4th America's Cup

Defender USA
- Defender club:: New York Yacht Club
- Yacht:: Madeleine

Challenger Canada
- Challenger club:: Royal Canadian Yacht Club
- Yacht:: Countess of Dufferin

Competition
- Location:: New York City
- Dates:: 11-12 August 1876
- Rule:: Schooner Match
- Winner:: New York Yacht Club
- Score:: 2 0

= 1876 America's Cup =

Yacht race

The 1876 America's Cup was the 4th staging of the America's Cup yacht race. It was contested as a three-match-race series in New York City, New York, United States, between Madeleine owned by John Stiles Dickerson, representing the defender, the New York Yacht Club; and Countess of Dufferin owned by Charles Gifford, representing the Royal Canadian Yacht Club. It was the first time a Canadian club had challenged the America’s Cup.

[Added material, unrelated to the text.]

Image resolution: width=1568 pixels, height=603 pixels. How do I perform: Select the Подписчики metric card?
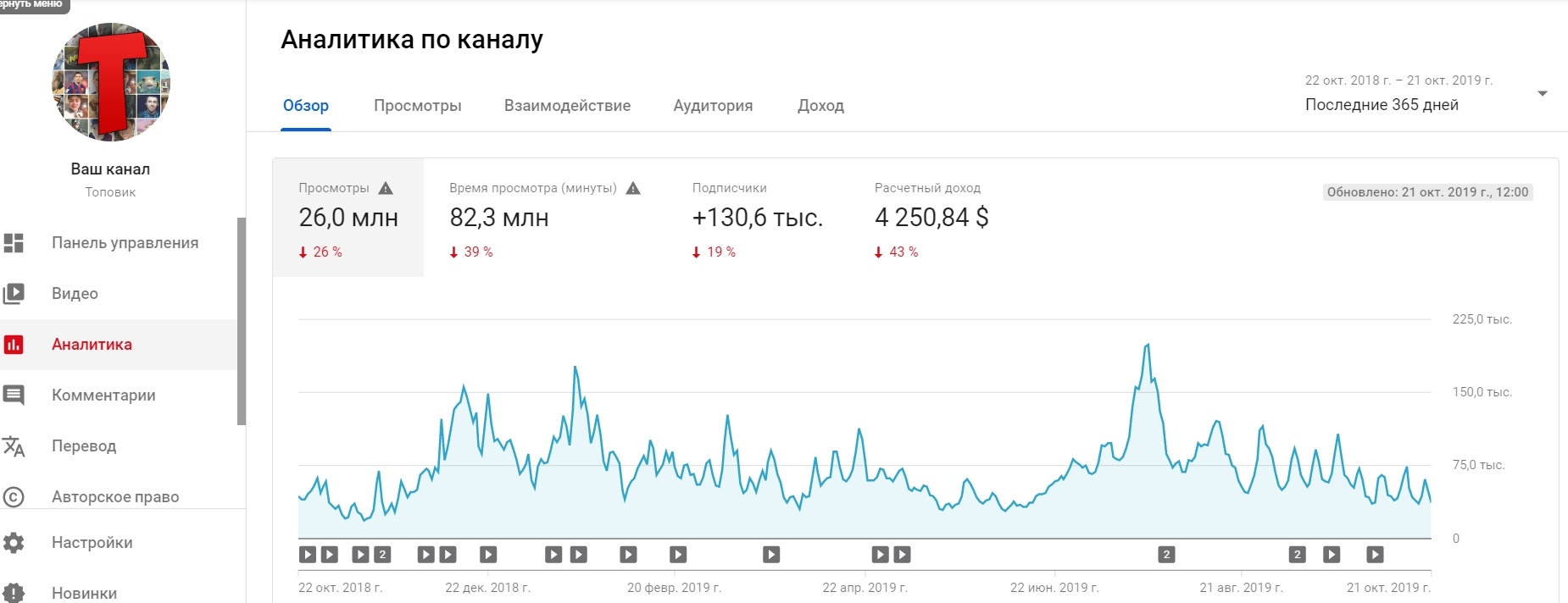pyautogui.click(x=757, y=218)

It is thought that the British did not challenge due to lingering acrimonious tensions from James Lloyd Ashbury's challenge of 1871. Records of the time state "the English did not seem inclined to regard the game worth the candle in challenging for it". By 1876, however, the NYYC were willing to make changes to the way the match was run; "the club was quite ready to make concessions and did so in a measure that showed time and reflection to have given it a broader view."

The Canadian challenges of 1876 and 1881, which have been described as "the weakest efforts ever made to win the Cup," most notably saw the shift in boat styles from the schooner to the sloop. The 1876 boat Countess of Dufferin and the later Atlanta were inland freshwater boats from the Canadian lakes.

Further changes in 1876 were that NYYC agreed to waive the customary six-month notice period as they felt it unnecessary to build a new vessel and were confident of a successful defence and that NYYC would name a single defending yacht in advance.

==Results==
Over just two races, the Madeleine defeated the Countess of Dufferin, skippered by Alexander Cuthbert and owned by Major Charles Gifford, vice-commodore of the Royal Canadian Yacht Club of Toronto.

On August 11th, 1876, William skippered the defender to victory and beat Countess, skippered by Alexander Cuthbert, by 9:58 on elapsed time and 10:59 on corrected time. The next day, Madeleine outsailed the challenger to the finish by 27:14 on corrected time.